## Exercise
Please reproduce all entries word for word, leaving every image behind.

►

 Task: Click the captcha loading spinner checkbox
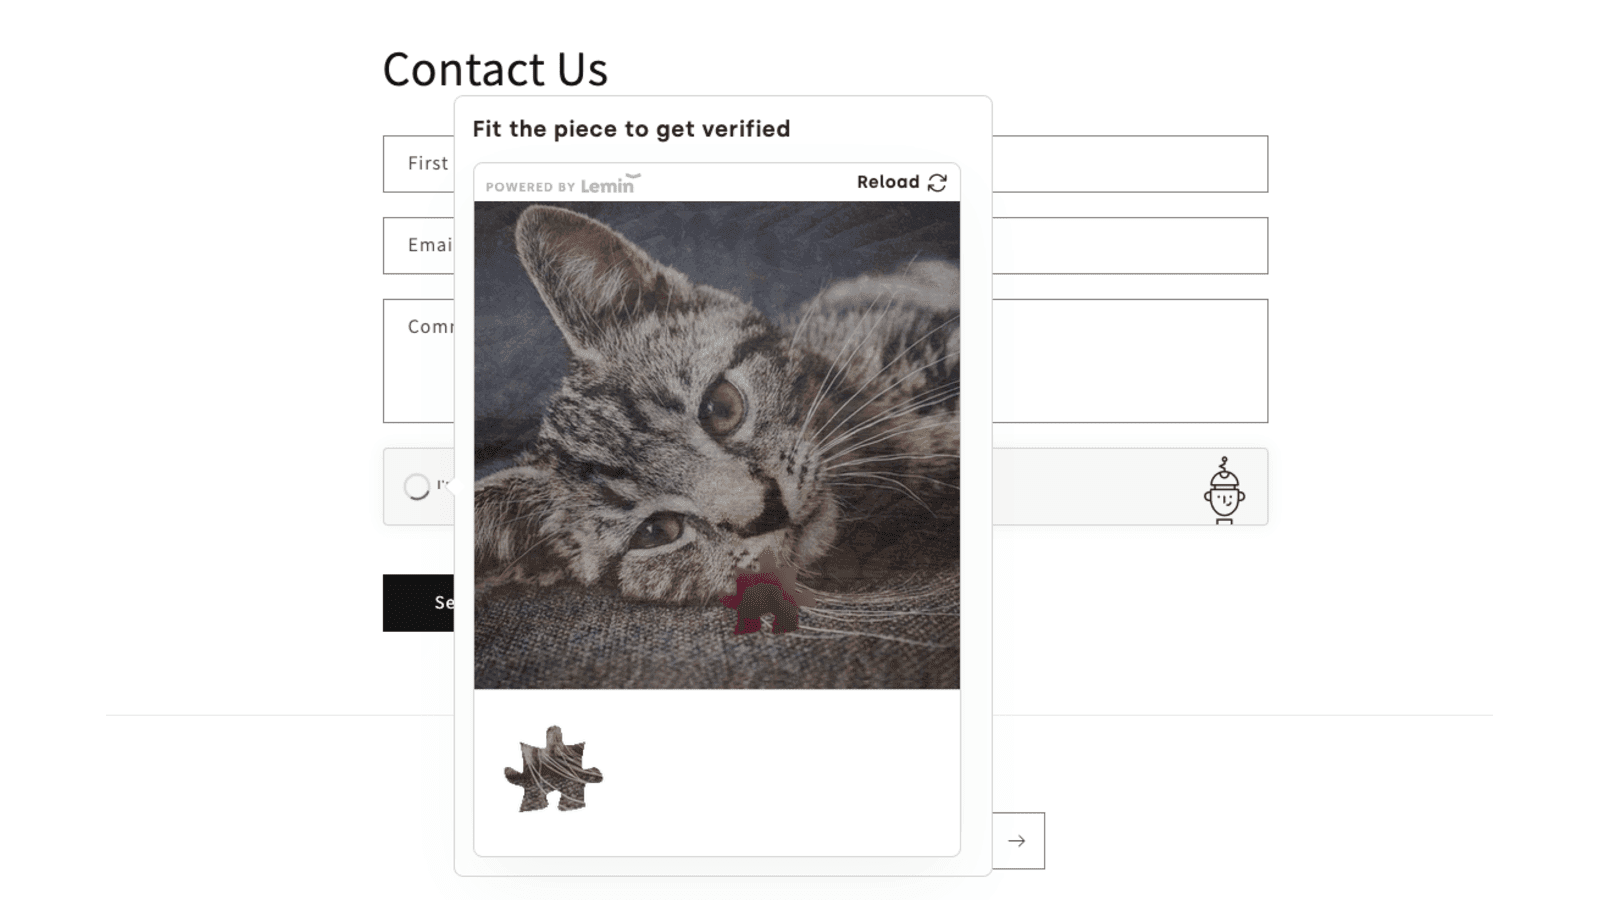click(417, 487)
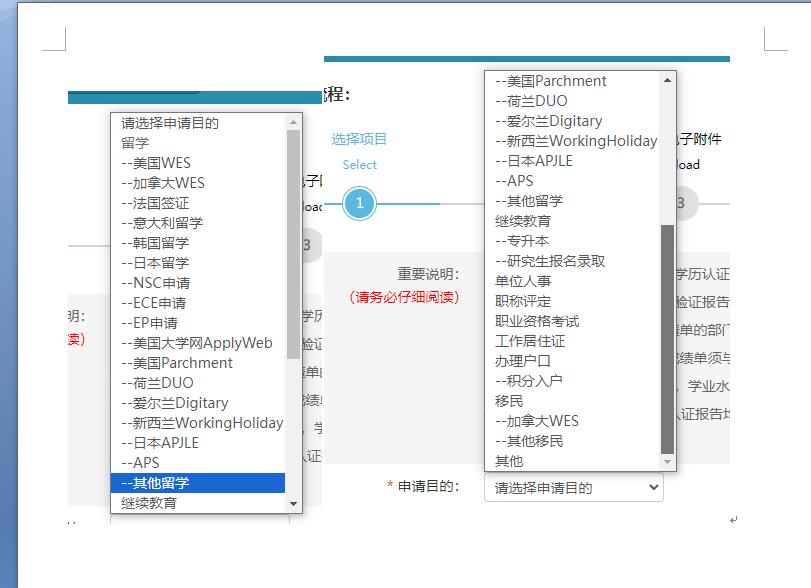Click the red 请务必仔细阅读 notice text
Viewport: 811px width, 588px height.
click(x=403, y=296)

◄

## Task solution
 Task: Click the captcha loading spinner checkbox
click(417, 487)
Click the red 请务必仔细阅读 notice text
Viewport: 811px width, 588px height.
click(x=403, y=296)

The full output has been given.